**Task item**
In the listing, locate the line containing "Instruction: Repost Chiitan's post", then quote it and all following lines exactly. Omit pictures.

**Data supplied**
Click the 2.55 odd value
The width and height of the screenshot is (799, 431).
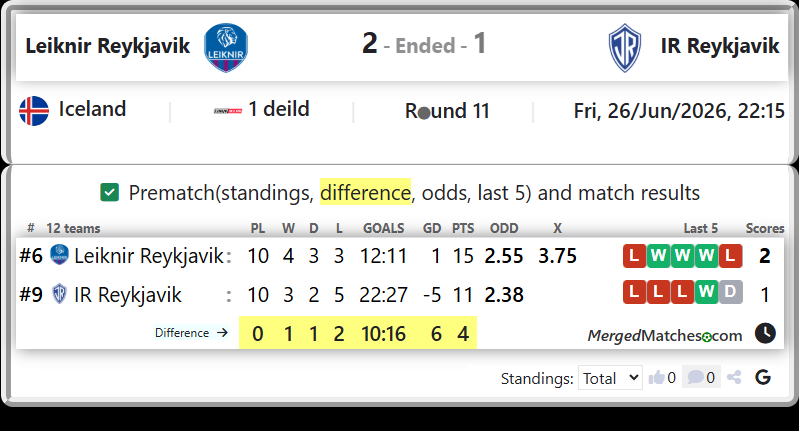[x=503, y=256]
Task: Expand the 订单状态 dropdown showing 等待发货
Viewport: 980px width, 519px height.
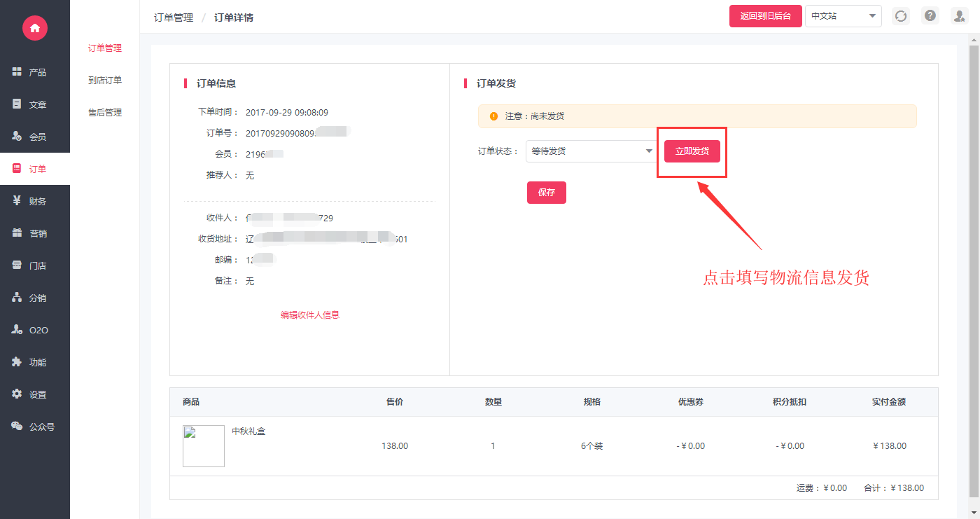Action: (590, 151)
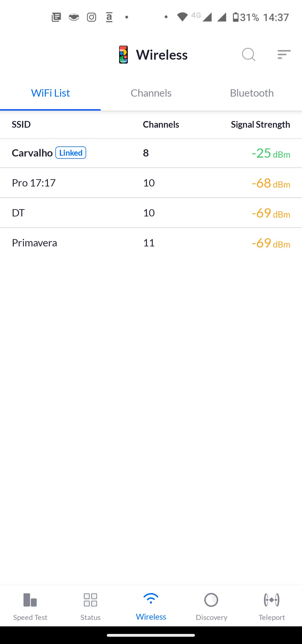The image size is (302, 644).
Task: Switch to the Bluetooth tab
Action: 252,93
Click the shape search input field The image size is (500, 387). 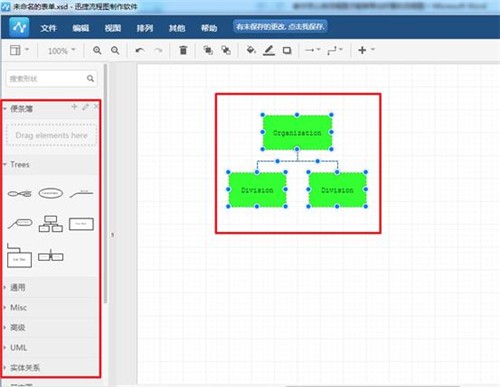(52, 79)
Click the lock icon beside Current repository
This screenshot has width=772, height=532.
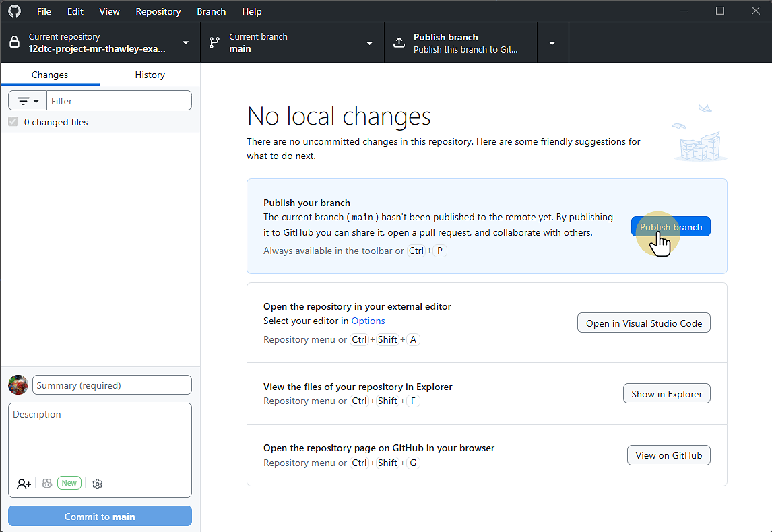click(x=14, y=42)
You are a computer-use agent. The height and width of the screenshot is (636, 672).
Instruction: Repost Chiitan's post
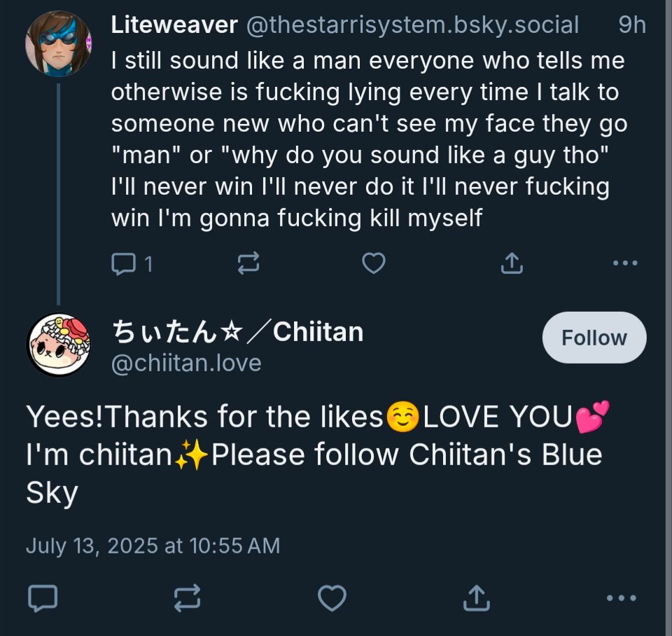click(x=187, y=598)
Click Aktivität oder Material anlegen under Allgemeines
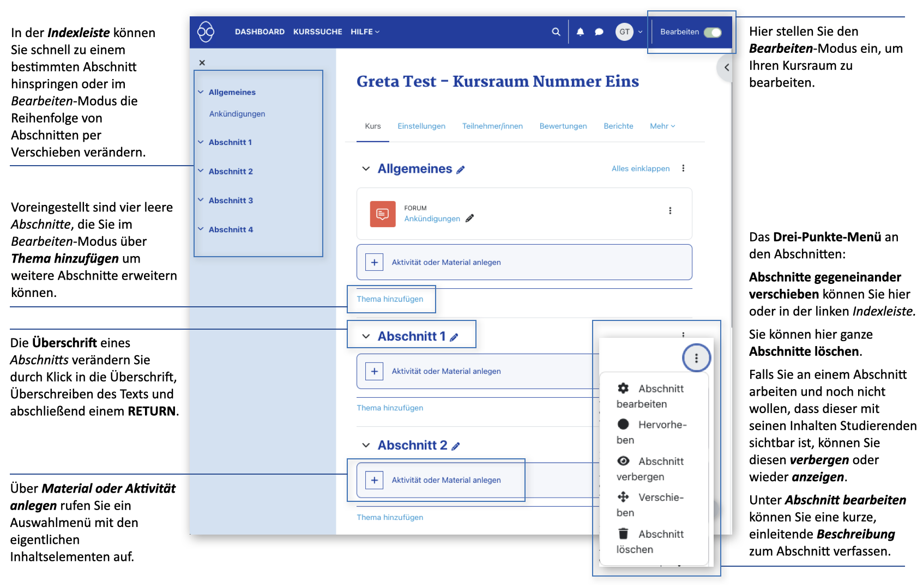Viewport: 923px width, 588px height. 445,263
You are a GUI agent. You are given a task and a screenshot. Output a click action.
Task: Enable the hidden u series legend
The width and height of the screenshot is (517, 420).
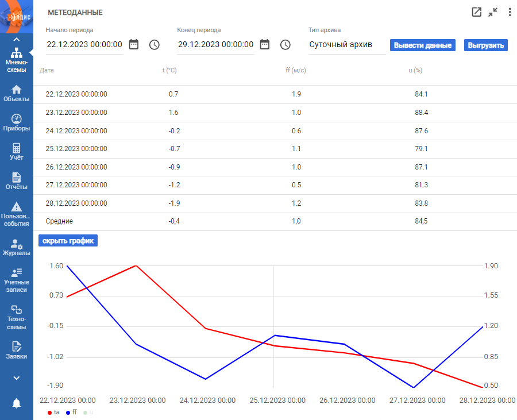88,413
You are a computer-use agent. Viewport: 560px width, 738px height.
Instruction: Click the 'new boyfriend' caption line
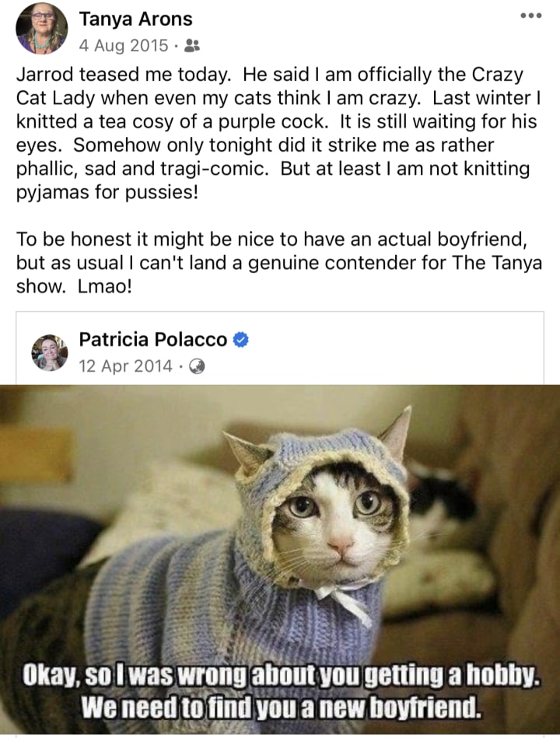tap(282, 706)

**The answer**
Instruction: Repost Chiitan's post
click(x=187, y=598)
Click Aktivität oder Material anlegen under Allgemeines
Viewport: 923px width, 588px height. 445,263
You are a GUI agent. You are given a task and a screenshot. Output a click action.
Task: Enable the hidden u series legend
The width and height of the screenshot is (517, 420).
88,413
You are a computer-use agent. Viewport: 560px width, 738px height.
Instruction: Click the 'new boyfriend' caption line
tap(282, 706)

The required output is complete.